ConJur: Is it the case of changing the Maria da Penha Law?

Mariana Valente: At the launch of our book, we did a debate with the district attorney Silvia Chakian. One of the things we stood by was that maybe it was interesting for he Maria da Penha Law to be altered as to include these cases and be explicit because apparently, people are not realizing that they can enforce Maria da Penha. Even women lawyer friends of mine said that they did not think of using Maria da Penha for that. But the district attorney pointed out that if we open a breach to change Maria da Penha now, with this ultra conservative Congress, we can’t predict what is to come. So it is best to fight for a better enforcement of the Maria da Penha Law.

ConJur: How?

Mariana Valente: We have to start bringing to the debates that the Maria da Penha Law has to be enforced in these cases of image dissemination. This has to be said to those who enter these lawsuits, like lawyers and district attorneys. We even see that sometimes it is not on the requests.

ConJur: Is there a legislative proposal about revenge porn?

Natália Néris: Up to the point in which we ended the research, there were ten preliminary draft bills.
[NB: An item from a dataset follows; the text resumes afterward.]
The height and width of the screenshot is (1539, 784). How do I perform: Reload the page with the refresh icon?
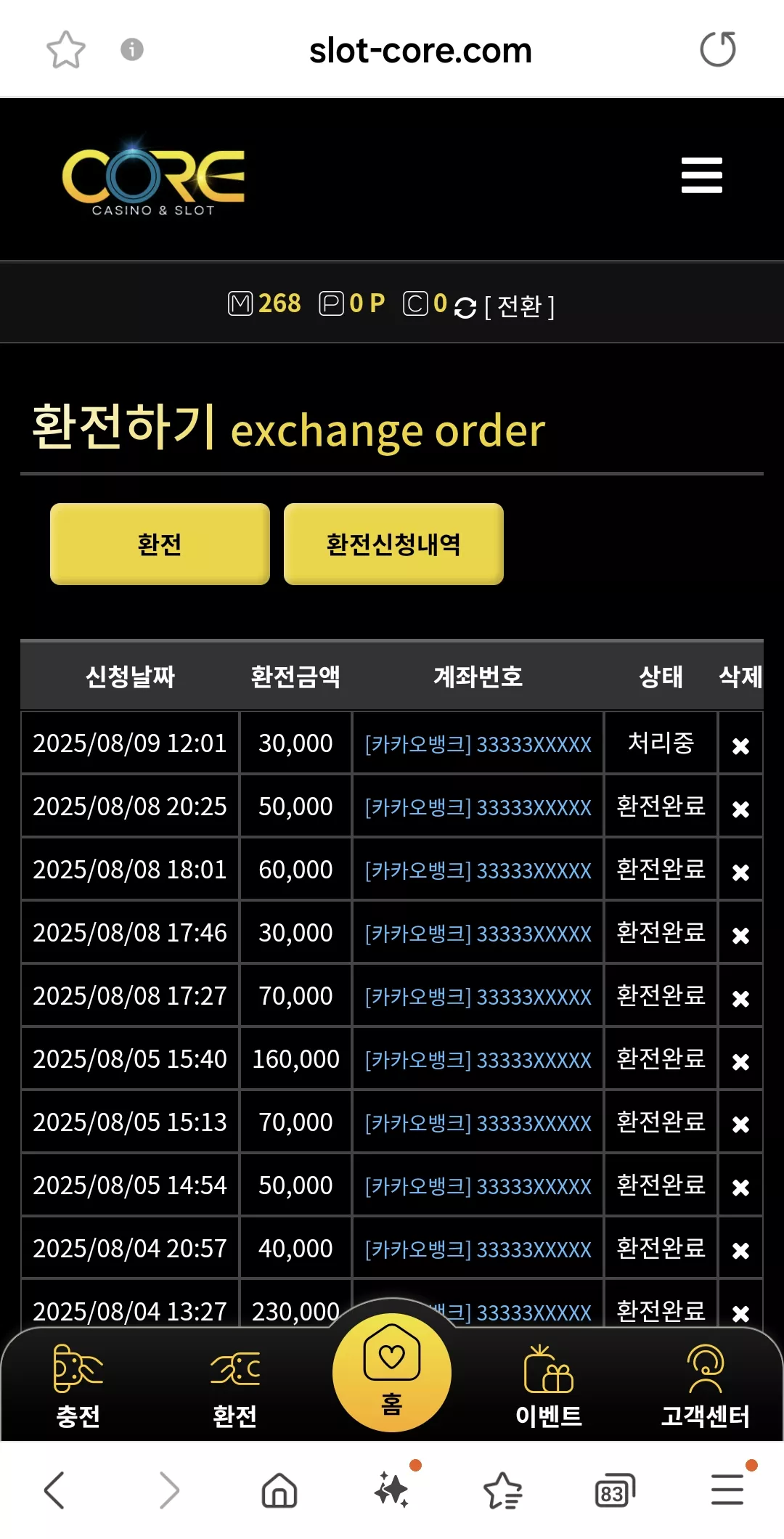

From the project that defines the crime of revenge porn, with the penalty of three months to a year, to the one that proposes to add to the Criminal Code a chapter on the crimes of sexual freedom.

ConJur: Your project has the ambition of proposing a debate more than a punishment, right?

Mariana Valente: We were not very propositive because we thought that this debate should be taken by other positions and not only by those who study the specific problem. We have to think about the imprisonment problem, for example. It is a much broader debate that we are not solving in a research. A very complicated issue is the fact that it is pointed as a crime of defamation, against the honor. In the chapter of crimes against the honor, the legal object, the property legally protected is the honor of the woman, which is a bit weird. In a Criminal Code that has been changed to remove the concept of honest woman, to have to advocate that the honor is hurt when images are spread opens way to a bunch of things such as comments that we heard during the research and interviews, with people saying that a woman does not have honor, she can’t defend her honor. It’s a moral discussion. But why are not talking about a crime that is on the chapter against sexual freedom? We are effectively talking about sexual freedom, but with a progressive look at it. It is a debate being held also in the Legislative branch. It was the woman’s sexual freedom that was hurt, not her honor.